Required action | Print the line containing "1 [tab] (91, 530)" and all lines after it, unchanged, through the end of the data. Leave the pictures out.

━━━ Information ━━━

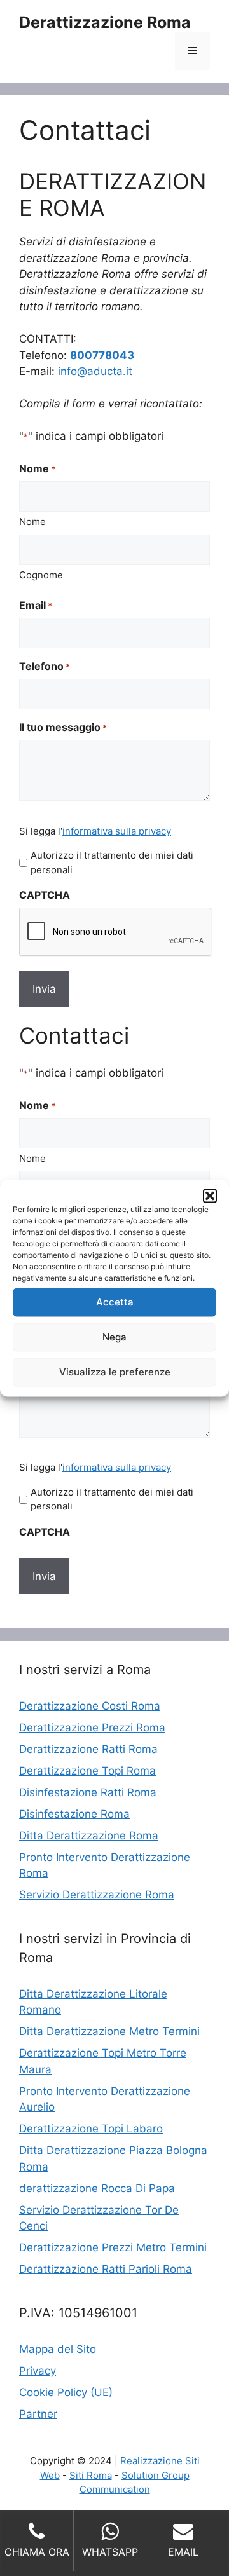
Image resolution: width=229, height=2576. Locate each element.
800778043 (102, 355)
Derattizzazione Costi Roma (89, 1706)
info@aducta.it (95, 371)
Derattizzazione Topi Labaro (91, 2128)
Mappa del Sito (57, 2349)
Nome (32, 521)
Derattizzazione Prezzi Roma (92, 1727)
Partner (38, 2414)
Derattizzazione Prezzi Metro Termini (113, 2247)
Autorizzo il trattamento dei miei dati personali (112, 862)
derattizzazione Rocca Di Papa (97, 2188)
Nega (114, 1337)
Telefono (44, 666)
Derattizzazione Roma (105, 22)
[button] (210, 1195)
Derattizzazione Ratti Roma (88, 1749)
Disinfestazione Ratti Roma (87, 1792)
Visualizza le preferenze (114, 1372)
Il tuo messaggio (63, 727)
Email (35, 605)
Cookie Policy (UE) (66, 2392)
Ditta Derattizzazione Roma (88, 1835)
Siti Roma (90, 2475)
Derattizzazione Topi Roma (87, 1770)
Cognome (41, 575)
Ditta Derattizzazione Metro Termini (109, 2031)
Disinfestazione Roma (74, 1814)
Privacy (37, 2370)
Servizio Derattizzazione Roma (96, 1894)
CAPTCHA (44, 895)
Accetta (115, 1302)
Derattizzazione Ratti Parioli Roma (105, 2269)
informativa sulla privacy (116, 831)
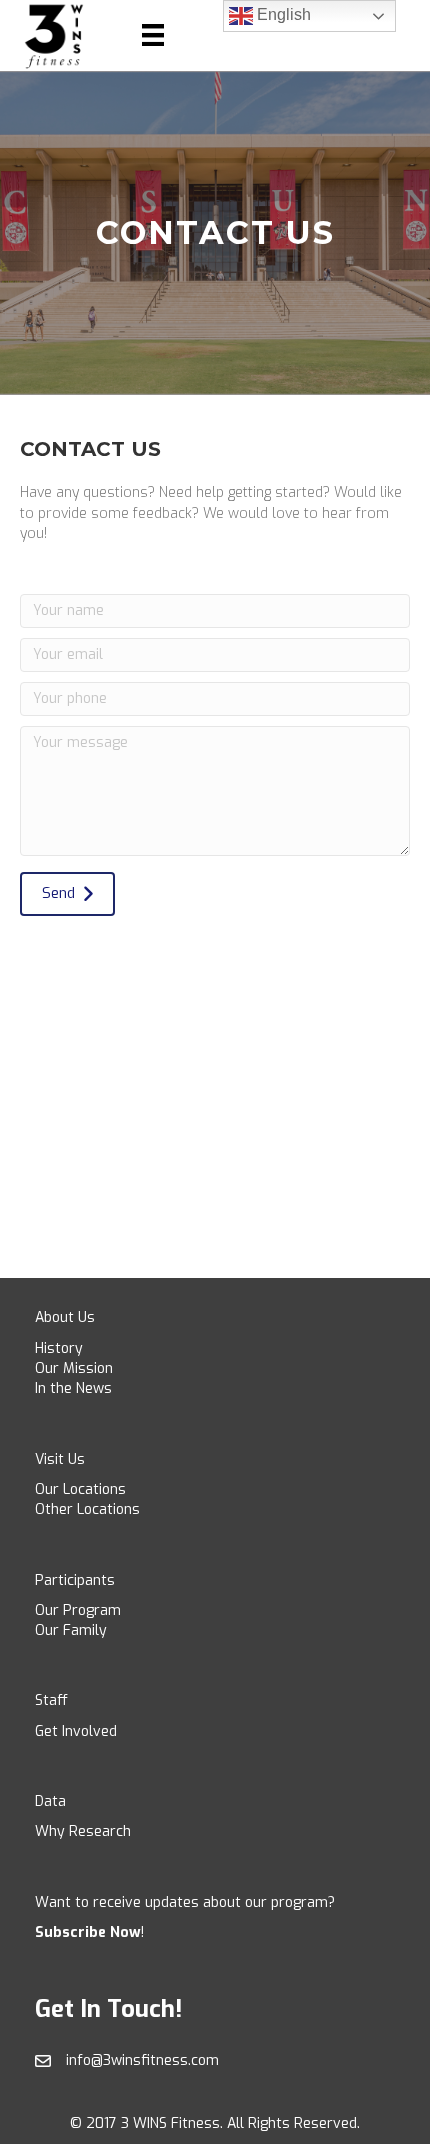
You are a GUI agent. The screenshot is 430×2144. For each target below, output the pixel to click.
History (59, 1348)
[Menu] (153, 35)
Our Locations (80, 1489)
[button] (67, 894)
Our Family (71, 1630)
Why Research (83, 1831)
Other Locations (87, 1509)
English (282, 14)
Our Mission (74, 1368)
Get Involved (76, 1731)
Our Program (78, 1610)
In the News (73, 1388)
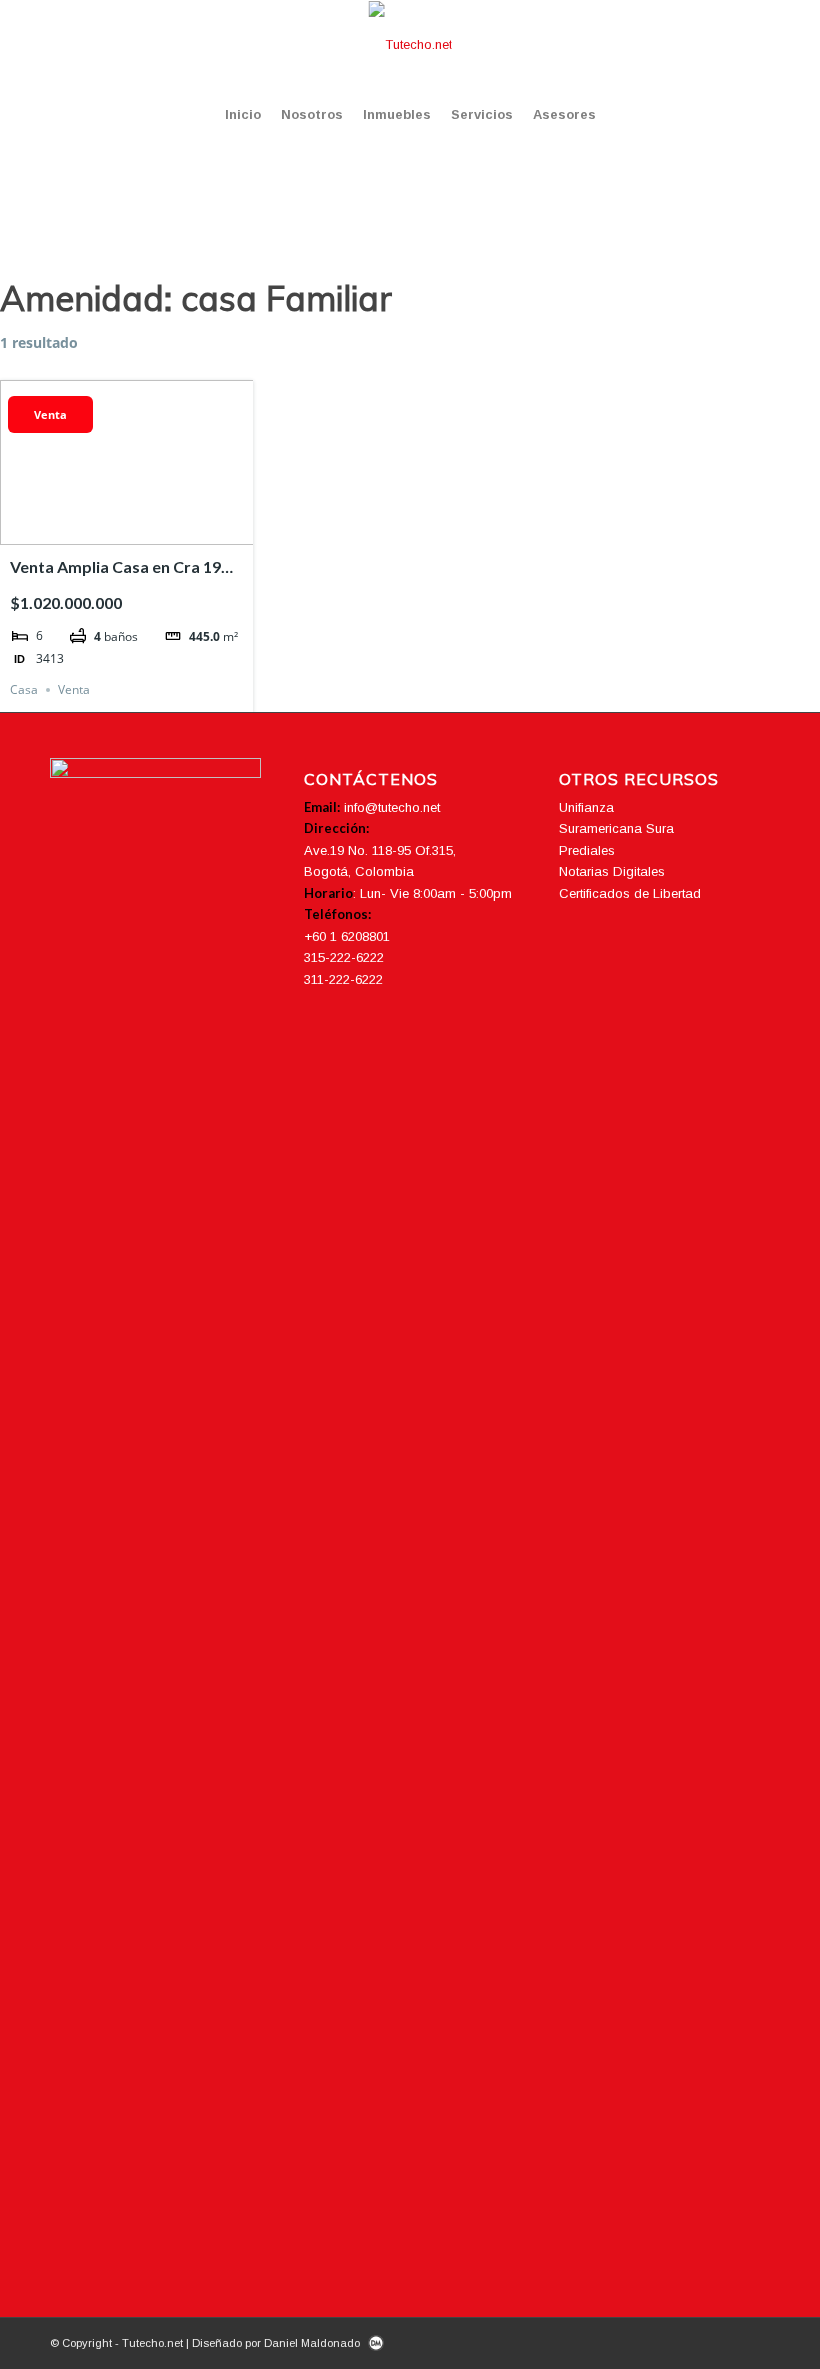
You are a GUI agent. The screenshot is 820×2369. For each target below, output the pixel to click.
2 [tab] (109, 530)
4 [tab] (145, 530)
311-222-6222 (343, 979)
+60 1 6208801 (347, 936)
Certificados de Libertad (630, 893)
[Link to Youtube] (725, 45)
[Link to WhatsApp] (755, 45)
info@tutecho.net (392, 807)
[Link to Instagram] (695, 45)
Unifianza (586, 807)
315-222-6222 (344, 957)
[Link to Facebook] (665, 45)
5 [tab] (163, 530)
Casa (24, 689)
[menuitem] (243, 115)
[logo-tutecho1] (410, 45)
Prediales (587, 850)
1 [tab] (91, 530)
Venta (50, 414)
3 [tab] (127, 530)
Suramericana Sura (616, 828)
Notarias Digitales (612, 871)
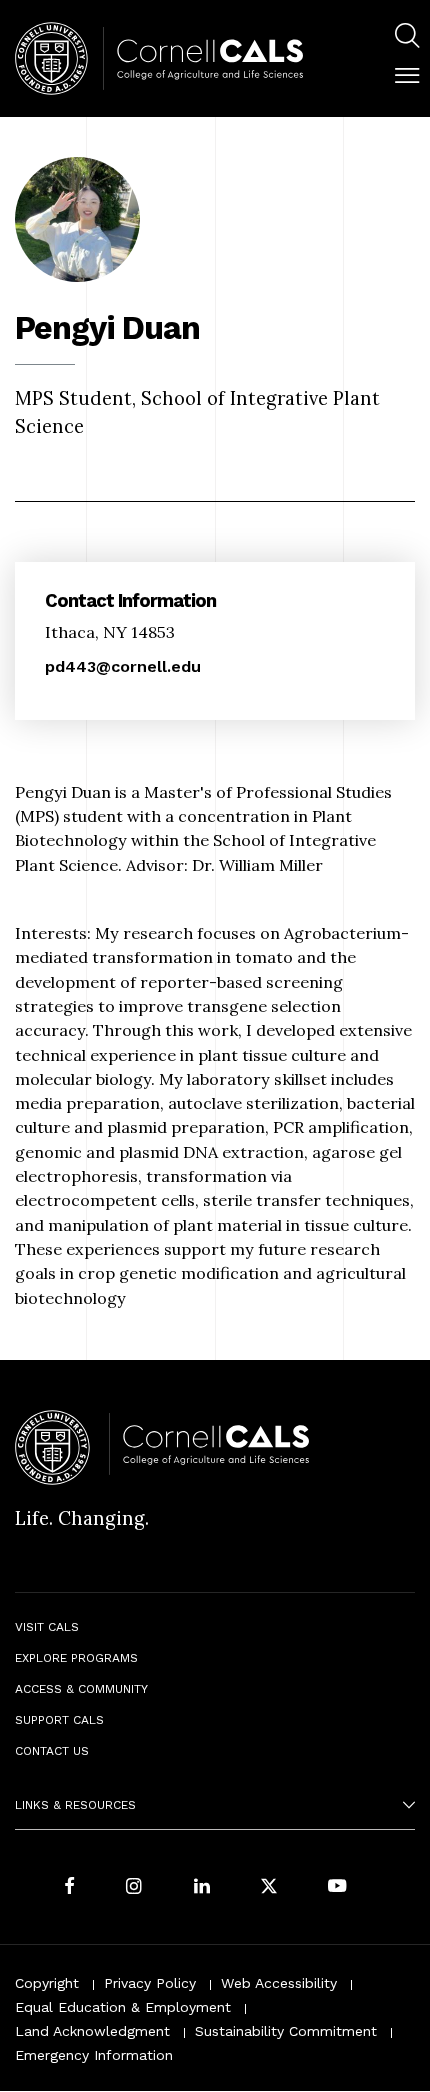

━━━

Exercise response |
1 [tab] (91, 530)
Venta (50, 414)
3 [tab] (127, 530)
Suramericana Sura (616, 828)
Notarias Digitales (612, 871)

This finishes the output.